Après deux ans d’absence, Claude Bardouil revient à Toulouse avec « Nancy.Interview », un duo avec l’actrice polonaise Magdalena Poplawska programmé dans le cadre du festival C’est de la Danse Contemporaine. Retour sur le parcours d’un électron libre de la scène toulousaine aujourd’hui exilé en Pologne.
Programmé à Toulouse, au cœur du festival international C’est de la Danse Contemporaine ayant cette année pour thème «Des migrations», « Nancy.Interview » est un duo porté par les corps de l’actrice polonaise Magdalena Poplawska et du Toulousain Claude Bardouil. Dans « Désastre, ou la fascination du pire », sa précédente création interprétée par Coraline Lamaison à la Galerie GHP, à Toulouse, Claude Bardouil revisitait le 11 septembre 2001 à travers le prisme de la musique de Radiohead. Il poursuit avec « Nancy.Interview » son exploration de l’Amérique sur fond de rock et de drogue, en agrippant le destin tragique de Nancy, fiancée de Sid Vicious – bassiste des Sex Pistols. Elle fut retrouvée poignardée en 1978 dans la baignoire d’une chambre du Chelsea Hotel, à Manhattan. Créé en Pologne, c’est la première fois que ce spectacle sera présenté en France. Les deux interprètes se sont rencontrés à Varsovie au sein de la troupe de Krysztof Warlikowski, artiste surdoué de la scène européenne et directeur du Nowy Theatr. Claude Bardouil travaille aux côtés du metteur en scène polonais depuis deux ans, notamment en tant que chorégraphe pour ses productions lyriques – il a signé la chorégraphie de « Lulu », de Berg, monté par Warlikowski en octobre dernier à La Monnaie de Bruxelles.

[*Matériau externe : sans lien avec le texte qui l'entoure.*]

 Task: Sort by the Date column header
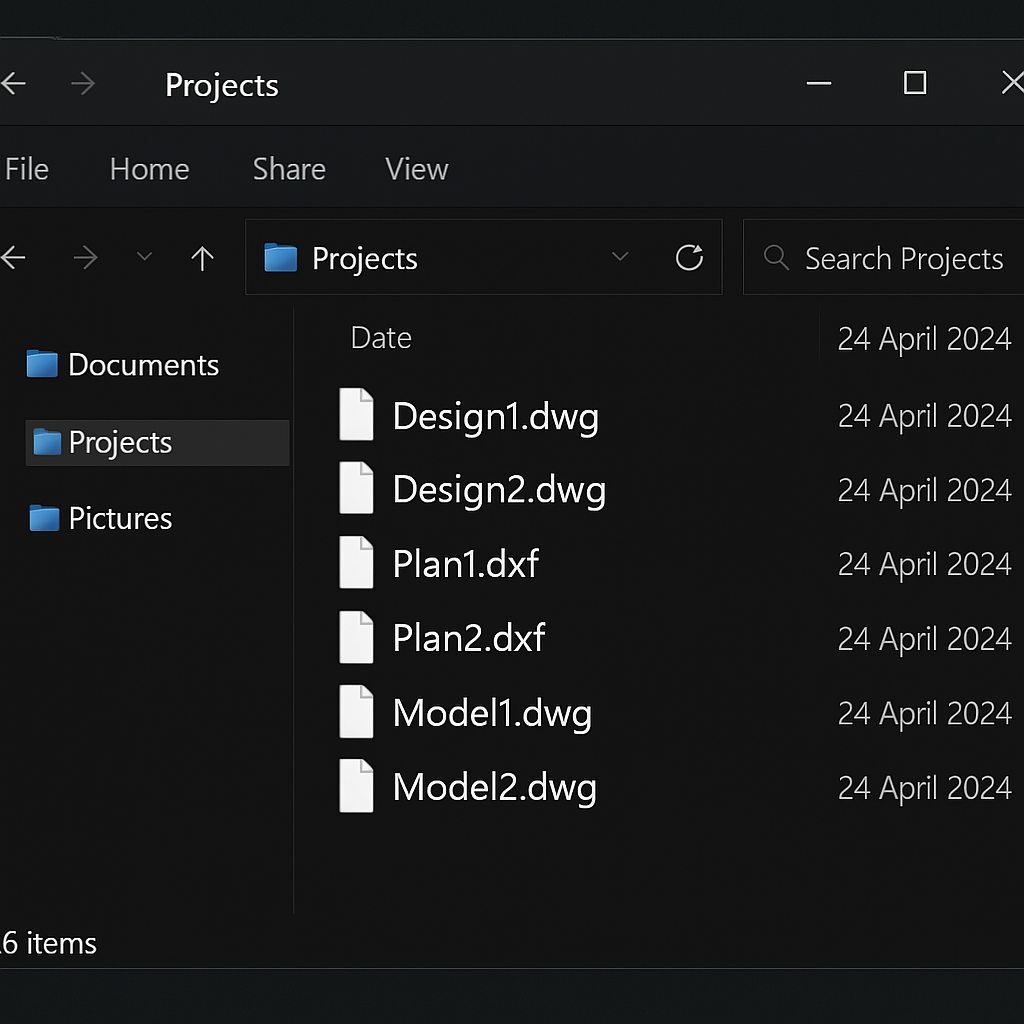tap(381, 338)
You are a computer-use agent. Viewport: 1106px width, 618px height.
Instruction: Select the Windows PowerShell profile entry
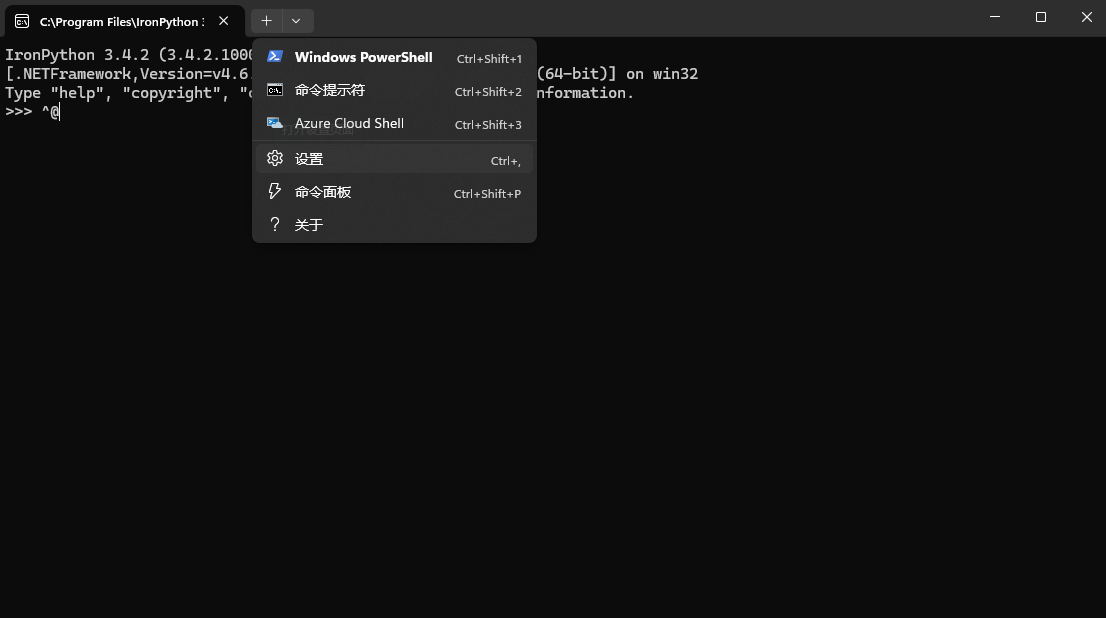(x=363, y=58)
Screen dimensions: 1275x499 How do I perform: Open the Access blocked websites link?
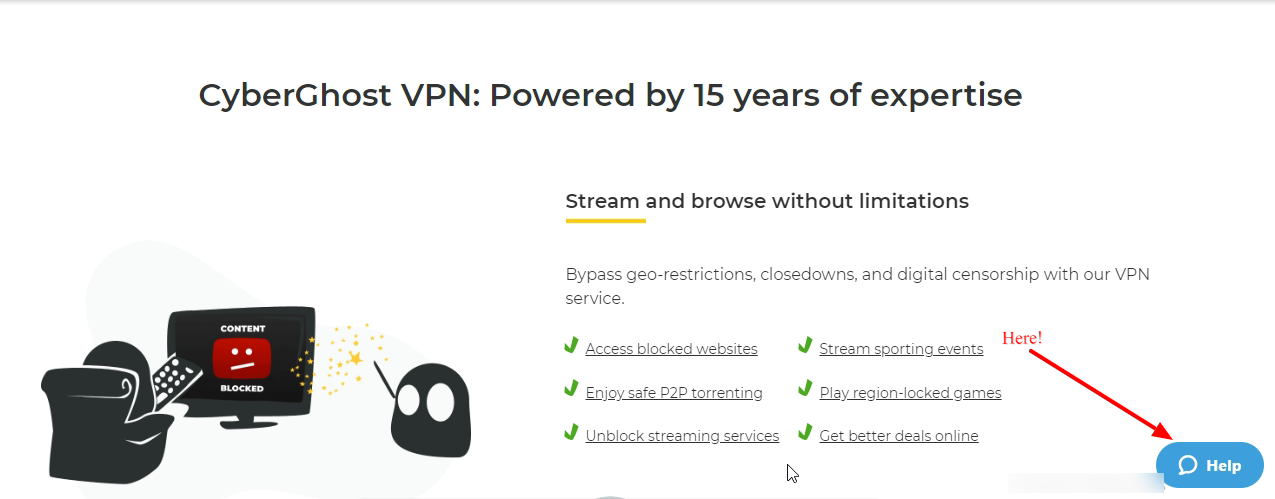click(671, 349)
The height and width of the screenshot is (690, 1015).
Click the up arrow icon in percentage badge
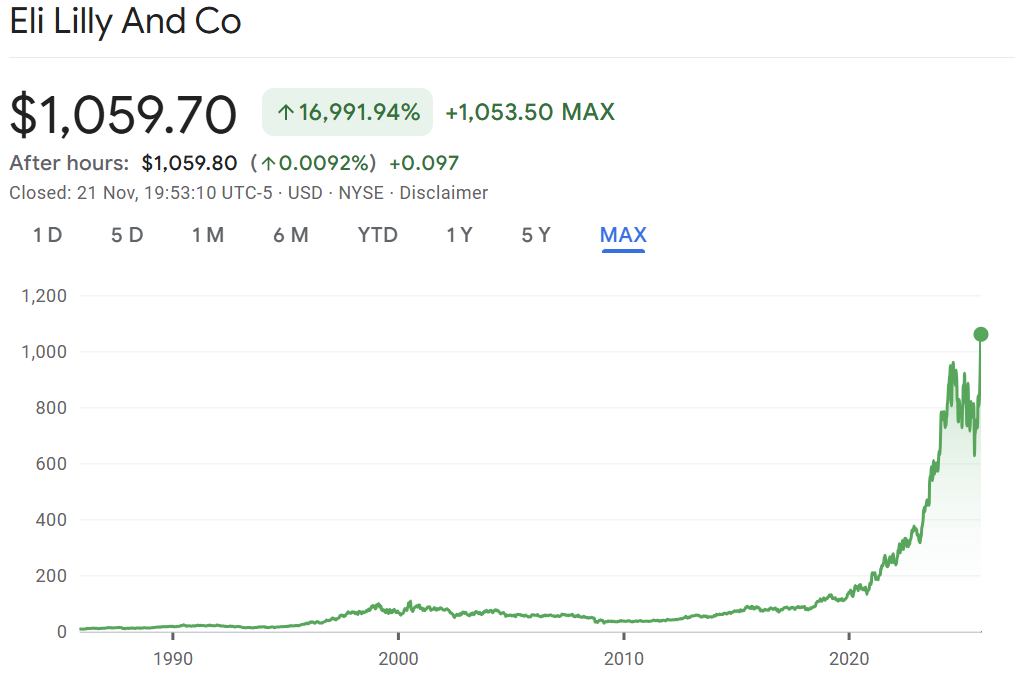click(x=285, y=112)
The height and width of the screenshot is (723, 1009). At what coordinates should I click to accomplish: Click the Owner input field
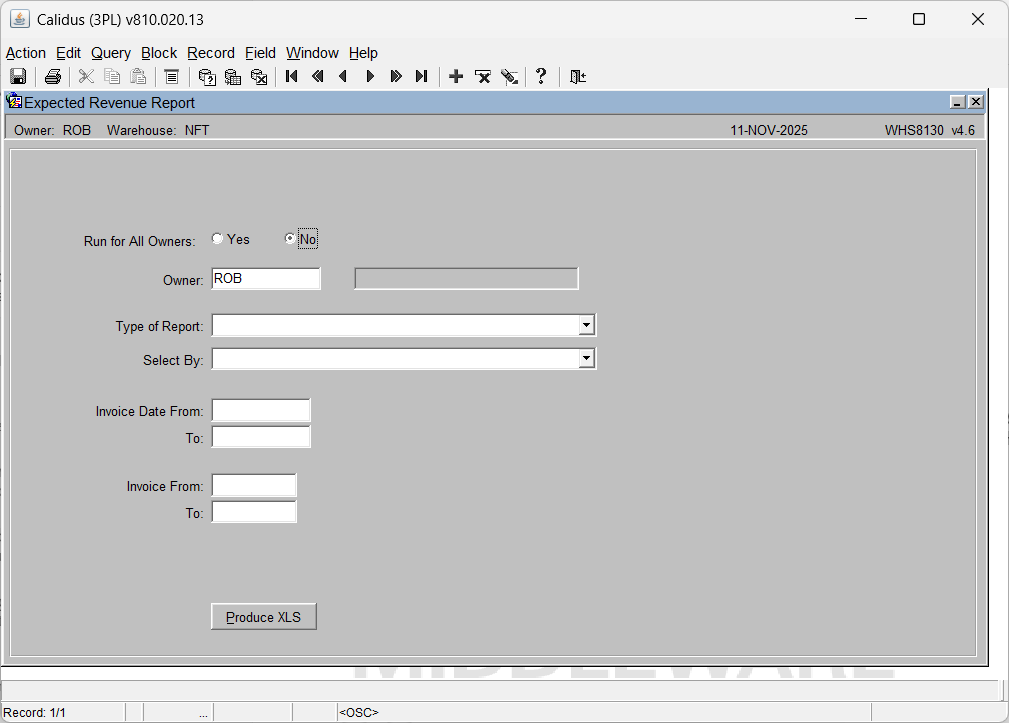tap(266, 279)
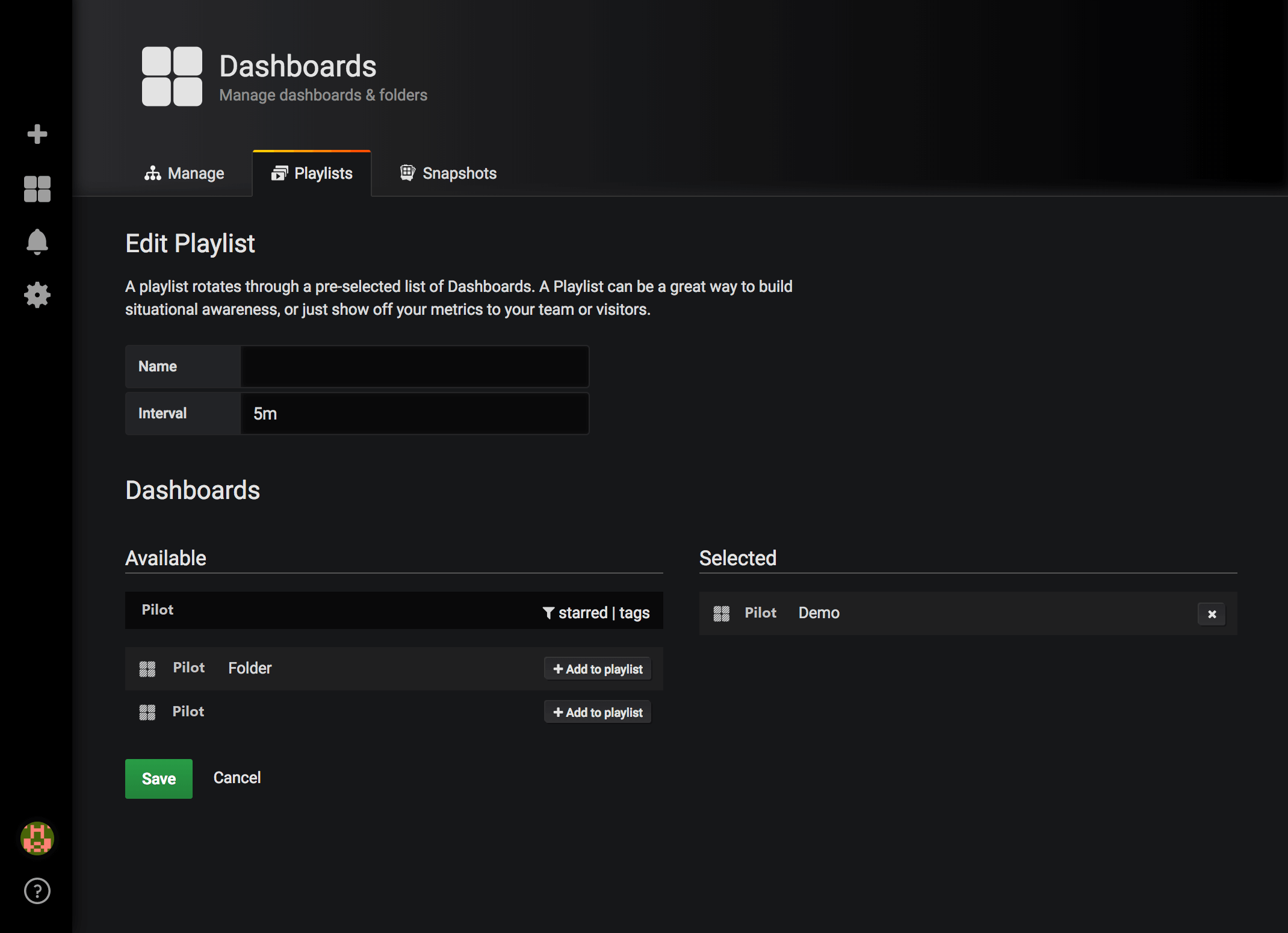Image resolution: width=1288 pixels, height=933 pixels.
Task: Focus the playlist Name input field
Action: (x=414, y=367)
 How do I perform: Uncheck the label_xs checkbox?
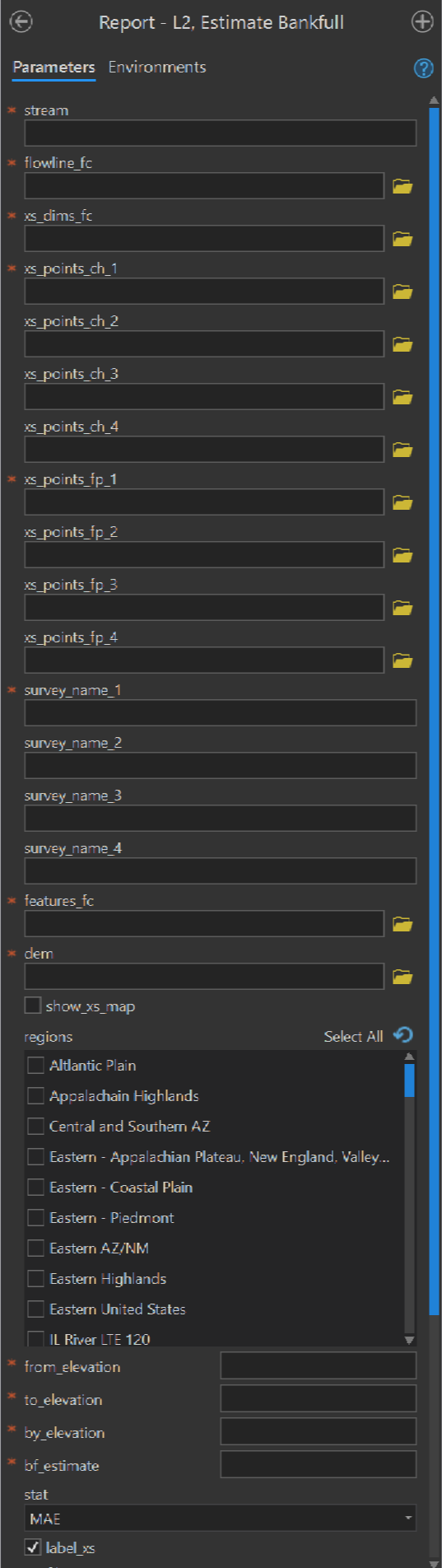33,1547
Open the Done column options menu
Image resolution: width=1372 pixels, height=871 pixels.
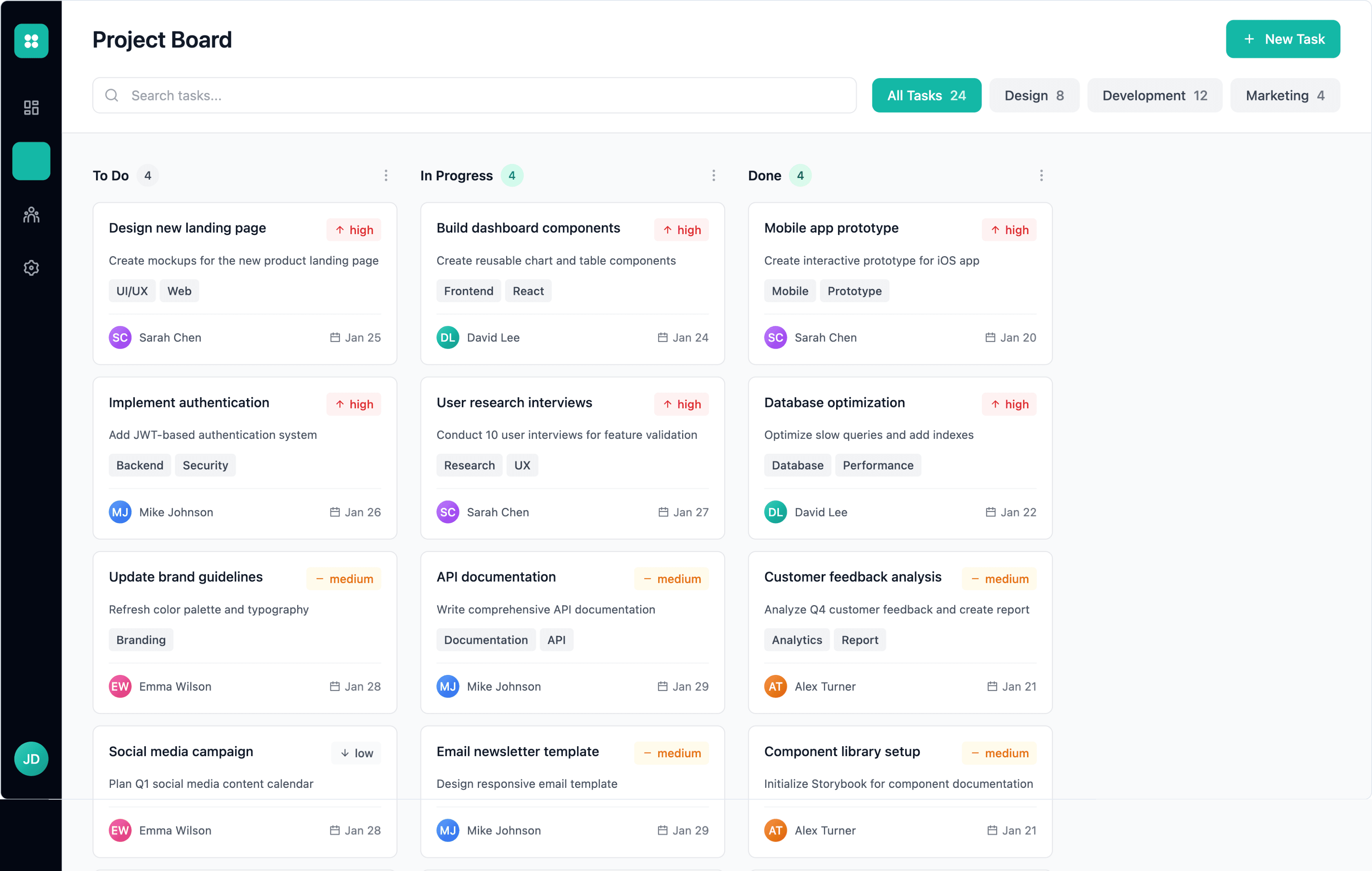[1041, 176]
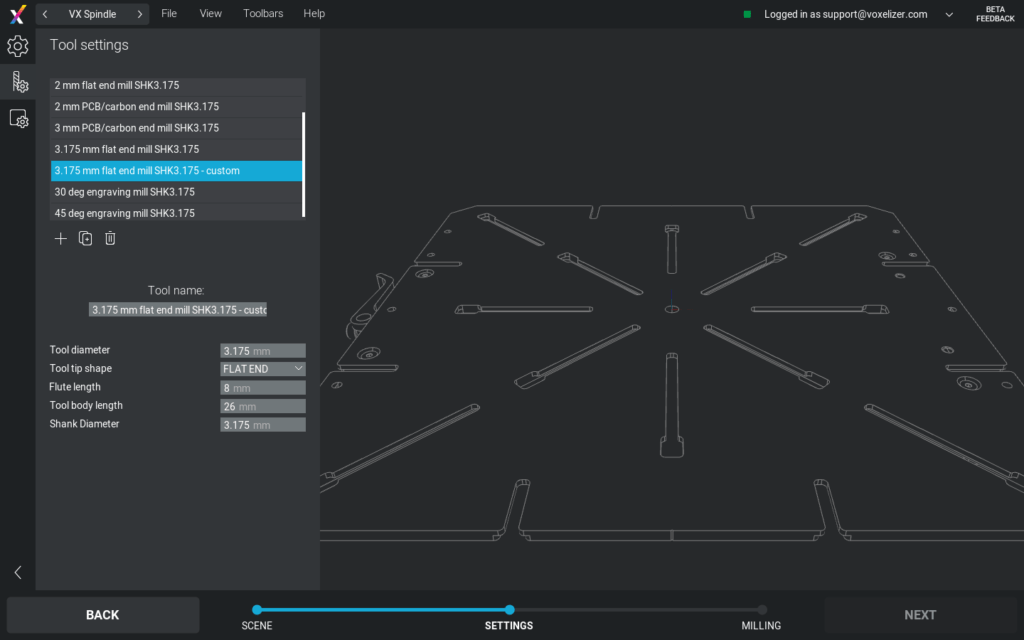This screenshot has width=1024, height=640.
Task: Collapse the settings panel via bottom-left chevron
Action: pyautogui.click(x=17, y=572)
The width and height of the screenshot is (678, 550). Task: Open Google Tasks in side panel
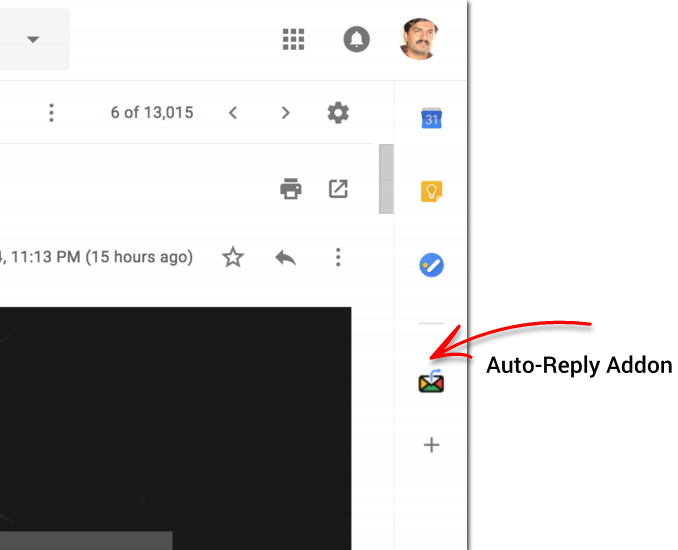(x=432, y=265)
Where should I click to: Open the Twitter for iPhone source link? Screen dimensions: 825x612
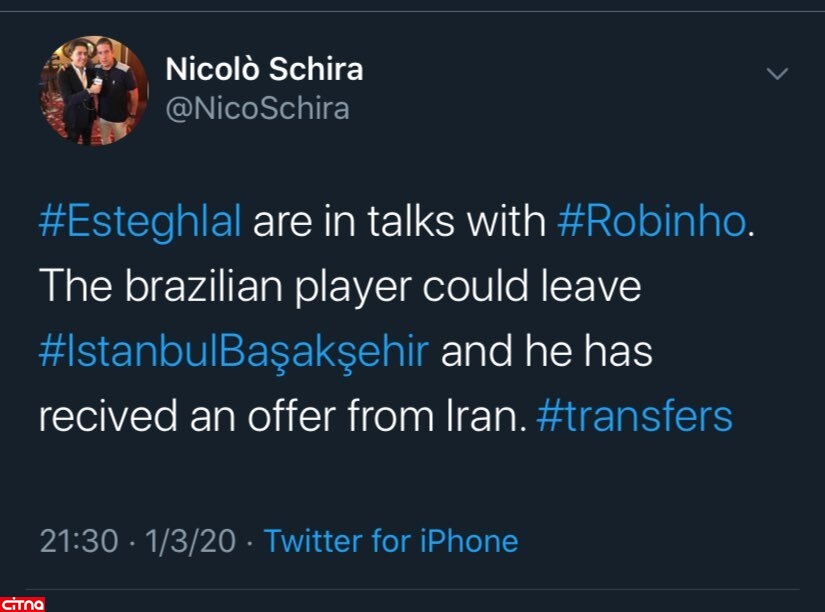(x=391, y=541)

Claude Bardouil a d’abord été acteur dans les mises en scène de Jacques Rosner, au Théâtre Sorano, avant de fonder en 1997 sa propre compagnie à Toulouse. Accueillie à la Cave Poésie puis en résidence au Théâtre de La Digue, la compagnie Parlez-moi d’Amour s’est illustrée durant les années 2000 en livrant une série de créations collectives colorées et de tragédies palpitantes. «En 2001, j’ai fait « les Innocents » en réaction à mon spectacle précédent, « Andromaque », et en réaction à ma formation théâtrale. J’ai toujours fait du théâtre contre. Jouer Shakespeare avec Jacques Rosner au Centre dramatique national de Toulouse était confortable, mais j’avais envie de me suicider. J’ai réalisé que j’avais une formation de merde dans un conservatoire de merde. Alors, j’ai décidé de fonder ma compagnie. Un jour, j’ai vu un spectacle de Pina Bausch, j’ai alors rencontré d’autres formes possibles», racontait récemment Claude Bardouil.
À Toulouse, il a côtoyé d’illustres aînés : acteur chez Maurice Sarrazin au Grenier de Toulouse, il a été dirigé par Jean-Pierre Tailhade, et a mis en scène René Gouzenne en récital à la Cave Poésie. «J’aime profondément le théâtre et je suis incapable de me résoudre à être seulement interprète ou metteur en scène, je suis toutes ces expériences à la fois. Il est important de se confronter à d’autres artistes, d’être bousculé. Je doute beaucoup, mais j’ai toujours su que si je voulais une chose je pouvais l’obtenir. J’ai toujours cru que rien n’est impossible : c’est une force. J’ai toujours eu une image de moi comme celle du cosmonaute de Kubrick perdu dans l’espace : je m’envisage toujours de cette manière-là, sans attache. J’ai toujours pris soin de ne jamais m’installer. Ne pas avoir de place est intéressant parce que je n’aime pas le confort». Claude Bardouil rencontre Krzysztof Warlikowski en 2009, au Festival d’Avignon où il dansait « Pas de Deux » avec sa partenaire et chorégraphe Rita Cioffi. Il vit depuis en Pologne.
Jérôme Gac
« Nancy.Interview », samedi 6 et dimanche 7 avril, à la Fabrique, Université de Toulouse – Le Mirail, 5, allées Antonio-Machado, Toulouse. Tél.: 05 61 50 42 50.
Festival C’est de la Danse contemporaine, 5, avenue Etienne-Billières, Toulouse. Tél.: 05 61 59 98 78.